I do not debate that there is a presence of "some" wild trout and that wild recruitment may be on the rise; however in my line of work annectdotal information is useful as a stepping off point. Hard data; IE doucmented, consistently reproduceable information, is the only way to show proof. So forgive me for being a little jaded on the extent of wildly reared trout as scientifically/statistically speaking you can NOT back up your claims.

As for the merits of fishing over fingerling planted fish, I don't really differentiate between the two as fingerling planted fish come to behave as wild fish in short order. Hence my comment on making such a "trade off".

Finally I'm still interested in what recommended wading levels are for the river section in question. From my adventure I can report that 700cfs on the Lehighton gauge made for some pretty hairy wading.
John
"old habits are hard to kill once you have gray in your beard" -Old Red Barn
LehighguideMay 24th, 2008, 8:26 am
Posts: 6John,
Safe wading flows are not a solid thing, it would depend really on what section you're wading. In the Middle/Lower river 500 cfs(Lehighton guage) would be about the highest I would bother wade fishing except the Turnpike Pool near Parryville where 700 cfs is still wadeable. At 250(FEW guage) the river is very wadeable in most spots but the fish will start to feel it quickly when it warms up. The new park/boat ramp area near Bowmanstown would probably be a good place to get started. Their is quality water above and below the parking area that isn't going to give you too many problems at 300-500 cfs. The Gorge is tough wading to begin with so I can't advise fishing that over 300 cfs(FEW guage) until you can find your comfortable spots like where Hayes Creek flows in where the flow doesn't matter so much until it starts going over 500 cfs. Studs are good anytime to deal with the rock snot and boulders.
JOHNWMay 24th, 2008, 10:29 am
Chambersburg, PA

Posts: 452
Lehighguide,
Thanks for that info.
I was able to navigate the flats above the 248 cantilever fairly easily and the water just above that series of islands was a little daunting but managable with studs and wading staff. The riffles near the Bowmanstown boat launch (well probably a half mile upstream where the trib enters on river right) was downright scarry, and that is coming from a guy who is used to wading some pretty nasty stuff.

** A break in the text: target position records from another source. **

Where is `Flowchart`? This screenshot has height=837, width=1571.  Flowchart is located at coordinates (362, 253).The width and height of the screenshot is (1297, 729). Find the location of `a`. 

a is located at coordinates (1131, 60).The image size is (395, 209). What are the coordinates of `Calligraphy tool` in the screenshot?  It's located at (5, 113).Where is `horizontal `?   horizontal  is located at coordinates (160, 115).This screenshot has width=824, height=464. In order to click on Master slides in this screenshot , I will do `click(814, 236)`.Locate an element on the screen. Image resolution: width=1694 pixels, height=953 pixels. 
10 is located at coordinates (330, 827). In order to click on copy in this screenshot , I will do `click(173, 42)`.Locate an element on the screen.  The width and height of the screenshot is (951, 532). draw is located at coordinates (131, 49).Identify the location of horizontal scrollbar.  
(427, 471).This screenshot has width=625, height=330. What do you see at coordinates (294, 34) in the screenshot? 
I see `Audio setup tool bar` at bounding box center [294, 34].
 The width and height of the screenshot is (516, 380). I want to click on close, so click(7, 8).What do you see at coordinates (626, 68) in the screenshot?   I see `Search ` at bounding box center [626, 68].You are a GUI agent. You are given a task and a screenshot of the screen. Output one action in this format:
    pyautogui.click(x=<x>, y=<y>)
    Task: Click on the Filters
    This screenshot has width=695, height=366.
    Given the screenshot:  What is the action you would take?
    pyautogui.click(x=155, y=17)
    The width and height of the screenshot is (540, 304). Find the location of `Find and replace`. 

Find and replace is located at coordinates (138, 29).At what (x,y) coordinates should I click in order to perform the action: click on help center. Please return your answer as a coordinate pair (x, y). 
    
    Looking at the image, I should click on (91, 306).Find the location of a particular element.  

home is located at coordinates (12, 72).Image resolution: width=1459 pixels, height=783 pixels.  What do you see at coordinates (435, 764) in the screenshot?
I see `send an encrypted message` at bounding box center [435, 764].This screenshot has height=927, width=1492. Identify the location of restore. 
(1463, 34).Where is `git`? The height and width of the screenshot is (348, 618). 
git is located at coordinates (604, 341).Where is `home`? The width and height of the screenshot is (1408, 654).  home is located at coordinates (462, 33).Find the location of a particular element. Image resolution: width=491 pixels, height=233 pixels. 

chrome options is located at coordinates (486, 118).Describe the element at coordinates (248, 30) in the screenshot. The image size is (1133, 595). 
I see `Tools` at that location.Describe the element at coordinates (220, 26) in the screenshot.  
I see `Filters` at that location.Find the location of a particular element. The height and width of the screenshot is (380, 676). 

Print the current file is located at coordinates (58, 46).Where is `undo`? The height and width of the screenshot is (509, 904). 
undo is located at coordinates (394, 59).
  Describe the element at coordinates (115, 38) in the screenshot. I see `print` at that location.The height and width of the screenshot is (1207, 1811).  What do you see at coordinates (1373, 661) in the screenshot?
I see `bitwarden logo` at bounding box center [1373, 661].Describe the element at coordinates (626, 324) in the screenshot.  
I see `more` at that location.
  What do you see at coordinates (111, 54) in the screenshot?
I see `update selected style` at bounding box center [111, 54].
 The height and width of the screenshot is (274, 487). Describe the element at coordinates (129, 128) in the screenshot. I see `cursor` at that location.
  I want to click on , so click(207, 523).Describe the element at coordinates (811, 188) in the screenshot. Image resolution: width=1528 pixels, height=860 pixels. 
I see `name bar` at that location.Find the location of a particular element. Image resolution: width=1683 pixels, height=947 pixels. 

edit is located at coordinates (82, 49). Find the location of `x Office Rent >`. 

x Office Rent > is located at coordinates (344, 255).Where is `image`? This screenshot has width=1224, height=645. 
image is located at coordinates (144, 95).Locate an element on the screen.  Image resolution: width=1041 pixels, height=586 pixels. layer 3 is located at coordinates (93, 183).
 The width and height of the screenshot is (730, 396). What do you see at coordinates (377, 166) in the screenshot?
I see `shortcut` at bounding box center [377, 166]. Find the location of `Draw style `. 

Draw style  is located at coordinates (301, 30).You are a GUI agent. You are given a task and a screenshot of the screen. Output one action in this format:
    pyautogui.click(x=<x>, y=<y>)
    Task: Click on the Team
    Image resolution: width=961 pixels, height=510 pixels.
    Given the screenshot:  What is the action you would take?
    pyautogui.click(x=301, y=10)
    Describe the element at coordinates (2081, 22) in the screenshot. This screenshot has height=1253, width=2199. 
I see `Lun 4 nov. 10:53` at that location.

I will say if you look up my report for that day it was very frustrating as there were tons of bugs about and very few fish responding even in the slower pools.
JW
"old habits are hard to kill once you have gray in your beard" -Old Red Barn
LehighguideMay 24th, 2008, 10:52 am
Posts: 6It doesn't surprise me that you didn't see a lot of fishing rising to hatching insects. The rising fish in the lower river are predominantly Browns, I think we can skip discussion of their origin. They won't get on the bugs until the water temp is in the 60s and then all hell will break loose though that doesn't mean that they'll be within easy casting distance. Word on the street is that the USACE will be cutting the flow to 200 cfs soon which couple with rising air temps should make for some solid surface activity. Again, it's all about water temp on the lower river and don't expect too much on top until we get a bump in water temp. The river fishes better with dry flies in June than it does in May anymore and the rises that you do see in may are likely to be fish intercepting emergers near the surface rather than rises to hatched bugs. A small pair of binocs works wonders.